## Exercise brief
Every line in the listing should be set down again verbatim.

======== Given records ========

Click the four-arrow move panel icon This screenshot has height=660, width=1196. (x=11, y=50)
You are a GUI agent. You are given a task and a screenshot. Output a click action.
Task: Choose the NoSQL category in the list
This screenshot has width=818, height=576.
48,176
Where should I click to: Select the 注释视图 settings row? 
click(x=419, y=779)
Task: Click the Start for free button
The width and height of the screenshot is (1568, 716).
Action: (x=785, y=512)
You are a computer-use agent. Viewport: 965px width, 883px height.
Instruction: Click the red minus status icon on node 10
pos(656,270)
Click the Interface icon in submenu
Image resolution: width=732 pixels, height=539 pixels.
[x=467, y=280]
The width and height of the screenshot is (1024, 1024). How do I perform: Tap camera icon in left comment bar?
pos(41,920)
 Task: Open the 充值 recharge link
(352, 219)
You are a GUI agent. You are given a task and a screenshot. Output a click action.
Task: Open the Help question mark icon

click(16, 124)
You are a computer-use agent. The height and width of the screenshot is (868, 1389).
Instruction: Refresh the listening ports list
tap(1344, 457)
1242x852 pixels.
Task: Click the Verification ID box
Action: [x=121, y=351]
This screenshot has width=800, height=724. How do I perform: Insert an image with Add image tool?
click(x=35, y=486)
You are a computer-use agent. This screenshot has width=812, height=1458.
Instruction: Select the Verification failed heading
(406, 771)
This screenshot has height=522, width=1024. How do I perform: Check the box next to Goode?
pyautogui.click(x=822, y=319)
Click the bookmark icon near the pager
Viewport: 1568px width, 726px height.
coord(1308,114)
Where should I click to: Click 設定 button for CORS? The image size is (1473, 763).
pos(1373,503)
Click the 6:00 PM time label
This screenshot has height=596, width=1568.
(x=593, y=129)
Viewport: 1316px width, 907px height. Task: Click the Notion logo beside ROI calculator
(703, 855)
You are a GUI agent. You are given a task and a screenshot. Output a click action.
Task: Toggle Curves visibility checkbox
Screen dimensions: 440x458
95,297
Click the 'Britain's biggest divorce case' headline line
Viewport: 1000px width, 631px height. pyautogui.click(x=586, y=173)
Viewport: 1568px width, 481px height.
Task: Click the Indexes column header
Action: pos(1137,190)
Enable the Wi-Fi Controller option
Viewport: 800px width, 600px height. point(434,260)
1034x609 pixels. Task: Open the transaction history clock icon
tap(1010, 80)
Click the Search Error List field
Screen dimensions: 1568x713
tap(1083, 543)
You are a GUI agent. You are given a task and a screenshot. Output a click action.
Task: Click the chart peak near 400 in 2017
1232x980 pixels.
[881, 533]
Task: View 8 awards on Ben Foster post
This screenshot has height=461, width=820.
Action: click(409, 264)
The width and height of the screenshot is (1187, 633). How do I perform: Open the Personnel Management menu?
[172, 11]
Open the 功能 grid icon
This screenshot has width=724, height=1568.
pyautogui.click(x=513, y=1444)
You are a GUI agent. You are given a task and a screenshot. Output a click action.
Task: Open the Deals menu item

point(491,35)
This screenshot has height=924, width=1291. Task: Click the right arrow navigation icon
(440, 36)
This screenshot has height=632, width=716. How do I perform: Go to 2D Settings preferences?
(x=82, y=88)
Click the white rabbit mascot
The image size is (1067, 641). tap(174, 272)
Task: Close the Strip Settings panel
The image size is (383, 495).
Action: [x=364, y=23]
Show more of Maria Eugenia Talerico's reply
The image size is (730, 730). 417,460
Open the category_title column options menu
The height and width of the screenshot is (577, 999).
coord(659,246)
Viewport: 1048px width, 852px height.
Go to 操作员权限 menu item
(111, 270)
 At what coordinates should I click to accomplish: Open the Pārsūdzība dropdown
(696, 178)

========

## Response to the exercise
Click the four-arrow move panel icon This screenshot has height=660, width=1196. (x=11, y=50)
You are a GUI agent. You are given a task and a screenshot. Output a click action.
Task: Choose the NoSQL category in the list
This screenshot has width=818, height=576.
48,176
Where should I click to: Select the 注释视图 settings row? 
click(x=419, y=779)
Task: Click the Start for free button
The width and height of the screenshot is (1568, 716).
Action: (x=785, y=512)
You are a computer-use agent. Viewport: 965px width, 883px height.
Instruction: Click the red minus status icon on node 10
pos(656,270)
Click the Interface icon in submenu
Image resolution: width=732 pixels, height=539 pixels.
[x=467, y=280]
The width and height of the screenshot is (1024, 1024). How do I perform: Tap camera icon in left comment bar?
pos(41,920)
 Task: Open the 充值 recharge link
(352, 219)
You are a GUI agent. You are given a task and a screenshot. Output a click action.
Task: Open the Help question mark icon

click(16, 124)
You are a computer-use agent. The height and width of the screenshot is (868, 1389).
Instruction: Refresh the listening ports list
tap(1344, 457)
1242x852 pixels.
Task: Click the Verification ID box
Action: [x=121, y=351]
This screenshot has width=800, height=724. How do I perform: Insert an image with Add image tool?
click(x=35, y=486)
You are a computer-use agent. This screenshot has width=812, height=1458.
Instruction: Select the Verification failed heading
(406, 771)
This screenshot has height=522, width=1024. How do I perform: Check the box next to Goode?
pyautogui.click(x=822, y=319)
Click the bookmark icon near the pager
Viewport: 1568px width, 726px height.
coord(1308,114)
Where should I click to: Click 設定 button for CORS? The image size is (1473, 763).
pos(1373,503)
Click the 6:00 PM time label
This screenshot has height=596, width=1568.
(x=593, y=129)
Viewport: 1316px width, 907px height. Task: Click the Notion logo beside ROI calculator
(703, 855)
You are a GUI agent. You are given a task and a screenshot. Output a click action.
Task: Toggle Curves visibility checkbox
Screen dimensions: 440x458
95,297
Click the 'Britain's biggest divorce case' headline line
Viewport: 1000px width, 631px height. pyautogui.click(x=586, y=173)
Viewport: 1568px width, 481px height.
Task: Click the Indexes column header
Action: pos(1137,190)
Enable the Wi-Fi Controller option
Viewport: 800px width, 600px height. point(434,260)
1034x609 pixels. Task: Open the transaction history clock icon
tap(1010, 80)
Click the Search Error List field
Screen dimensions: 1568x713
tap(1083, 543)
You are a GUI agent. You are given a task and a screenshot. Output a click action.
Task: Click the chart peak near 400 in 2017
1232x980 pixels.
[881, 533]
Task: View 8 awards on Ben Foster post
This screenshot has height=461, width=820.
Action: click(409, 264)
The width and height of the screenshot is (1187, 633). How do I perform: Open the Personnel Management menu?
[172, 11]
Open the 功能 grid icon
This screenshot has width=724, height=1568.
pyautogui.click(x=513, y=1444)
You are a GUI agent. You are given a task and a screenshot. Output a click action.
Task: Open the Deals menu item

point(491,35)
This screenshot has height=924, width=1291. Task: Click the right arrow navigation icon
(440, 36)
This screenshot has height=632, width=716. How do I perform: Go to 2D Settings preferences?
(x=82, y=88)
Click the white rabbit mascot
The image size is (1067, 641). tap(174, 272)
Task: Close the Strip Settings panel
The image size is (383, 495).
Action: [x=364, y=23]
Show more of Maria Eugenia Talerico's reply
The image size is (730, 730). 417,460
Open the category_title column options menu
The height and width of the screenshot is (577, 999).
coord(659,246)
Viewport: 1048px width, 852px height.
Go to 操作员权限 menu item
(111, 270)
 At what coordinates should I click to accomplish: Open the Pārsūdzība dropdown
(696, 178)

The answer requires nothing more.